Delivery of retinoic acid to LNCap human prostate cancer cells using solid lipid nanoparticles

• Published in: International journal of pharmaceutics Vol. 493; no. 1-2; pp. 161 - 171
• Main Authors: Akanda, Mushfiq H., Rai, Rajeev, Slipper, Ian J., Chowdhry, Babur Z., Lamprou, Dimitrios, Getti, Giulia, Douroumis, Dennis
• Format: Journal Article
• Language: English
• Published: Netherlands Elsevier B.V 30.09.2015
• Subjects: Antineoplastic Agents - administration & dosage; Antineoplastic Agents - pharmacology; Calorimetry, Differential Scanning; Cell Line, Tumor; Chemistry, Pharmaceutical; Cytotoxicity; Dose-Response Relationship, Drug; Drug Carriers; Drug Liberation; Drug Stability; Flow Cytometry; Freeze Drying; Humans; Lipids - chemistry; Male; Microscopy, Electron, Transmission; Nanoparticles - chemistry; Particle Size; Prostate cancer; Prostatic Neoplasms - drug therapy; Retinoic acid; Solid lipid nanoparticles; Solubility; Tretinoin - administration & dosage; Tretinoin - pharmacology; X-Ray Diffraction; Flow cytometry; Cytotoxicity; Retinoic acid; Prostate cancer; Solid lipid nanoparticles
• ISSN: 0378-5173; 1873-3476
• DOI: 10.1016/j.ijpharm.2015.07.042

[Display omitted] In this study retinoic acid (RTA) loaded solid lipid nanoparticles (SLNs) were optimized by tuning the process parameters (pressure/temperature) and using different lipids to develop nanodispersions with enhanced anticancer activity. The RTA-SLN dispersions were produced by high-pressure homogenization and characterized in terms of particle size, zeta potential, drug entrapment efficiency, stability, transmission electron microscopy (TEM), atomic force microscopy (AFM), X-ray diffraction (XRD) and in vitro drug release. Thermal and X-ray analysis showed the RTA to be in the amorphous state, whilst microscopic images revealed a spherical shape and uniform particle size distribution of the nanoparticles.

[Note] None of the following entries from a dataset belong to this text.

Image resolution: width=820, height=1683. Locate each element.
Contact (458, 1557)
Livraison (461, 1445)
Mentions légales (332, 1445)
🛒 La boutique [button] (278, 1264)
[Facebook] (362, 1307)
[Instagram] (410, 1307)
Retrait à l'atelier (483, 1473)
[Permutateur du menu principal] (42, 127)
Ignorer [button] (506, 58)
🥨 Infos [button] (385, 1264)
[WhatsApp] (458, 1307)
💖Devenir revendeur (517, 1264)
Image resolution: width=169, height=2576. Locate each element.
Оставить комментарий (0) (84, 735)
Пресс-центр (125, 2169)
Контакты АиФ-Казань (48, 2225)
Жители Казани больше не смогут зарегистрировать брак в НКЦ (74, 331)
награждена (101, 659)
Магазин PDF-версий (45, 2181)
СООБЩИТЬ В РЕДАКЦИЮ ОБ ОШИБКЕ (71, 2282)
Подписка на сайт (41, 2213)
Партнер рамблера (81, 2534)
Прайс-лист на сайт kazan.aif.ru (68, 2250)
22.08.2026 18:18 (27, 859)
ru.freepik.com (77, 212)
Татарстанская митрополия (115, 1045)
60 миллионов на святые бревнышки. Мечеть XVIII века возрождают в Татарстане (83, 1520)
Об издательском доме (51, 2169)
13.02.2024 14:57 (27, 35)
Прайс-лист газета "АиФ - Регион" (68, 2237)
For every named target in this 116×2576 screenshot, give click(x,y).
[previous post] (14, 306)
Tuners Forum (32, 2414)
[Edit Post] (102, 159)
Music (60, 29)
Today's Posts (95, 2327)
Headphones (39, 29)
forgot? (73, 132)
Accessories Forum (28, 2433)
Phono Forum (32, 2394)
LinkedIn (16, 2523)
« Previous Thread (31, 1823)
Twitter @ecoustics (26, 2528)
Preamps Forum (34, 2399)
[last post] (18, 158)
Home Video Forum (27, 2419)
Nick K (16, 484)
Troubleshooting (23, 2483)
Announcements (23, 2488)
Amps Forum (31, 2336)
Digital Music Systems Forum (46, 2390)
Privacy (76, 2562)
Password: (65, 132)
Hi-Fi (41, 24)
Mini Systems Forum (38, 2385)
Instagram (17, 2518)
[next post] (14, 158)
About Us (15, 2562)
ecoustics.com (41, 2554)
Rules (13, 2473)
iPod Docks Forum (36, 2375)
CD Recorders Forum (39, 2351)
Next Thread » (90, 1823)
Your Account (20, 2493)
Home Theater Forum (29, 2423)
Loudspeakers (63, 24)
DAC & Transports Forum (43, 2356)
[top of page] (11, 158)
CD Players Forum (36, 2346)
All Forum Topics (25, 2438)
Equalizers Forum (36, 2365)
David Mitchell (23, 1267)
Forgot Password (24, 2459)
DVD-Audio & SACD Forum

Anticancer efficiency was evaluated by incubating RTA-SLNs with human prostate cancer (LNCap) cells, which demonstrated reduced cell viability with increased drug concentrations (9.53% at 200ug/ml) while blank SLNs displayed negligible cytotoxicity. The cellular uptake of SLN showed localization within the cytoplasm of cells and flow cytometry analysis indicated an increase in the fraction of cells expressing early apoptotic markers, suggesting that the RTA loaded SLNs are able to induce apoptosis in LNCap cells. The RTA-SLN dispersions have the potential to be used for prostate anticancer treatment.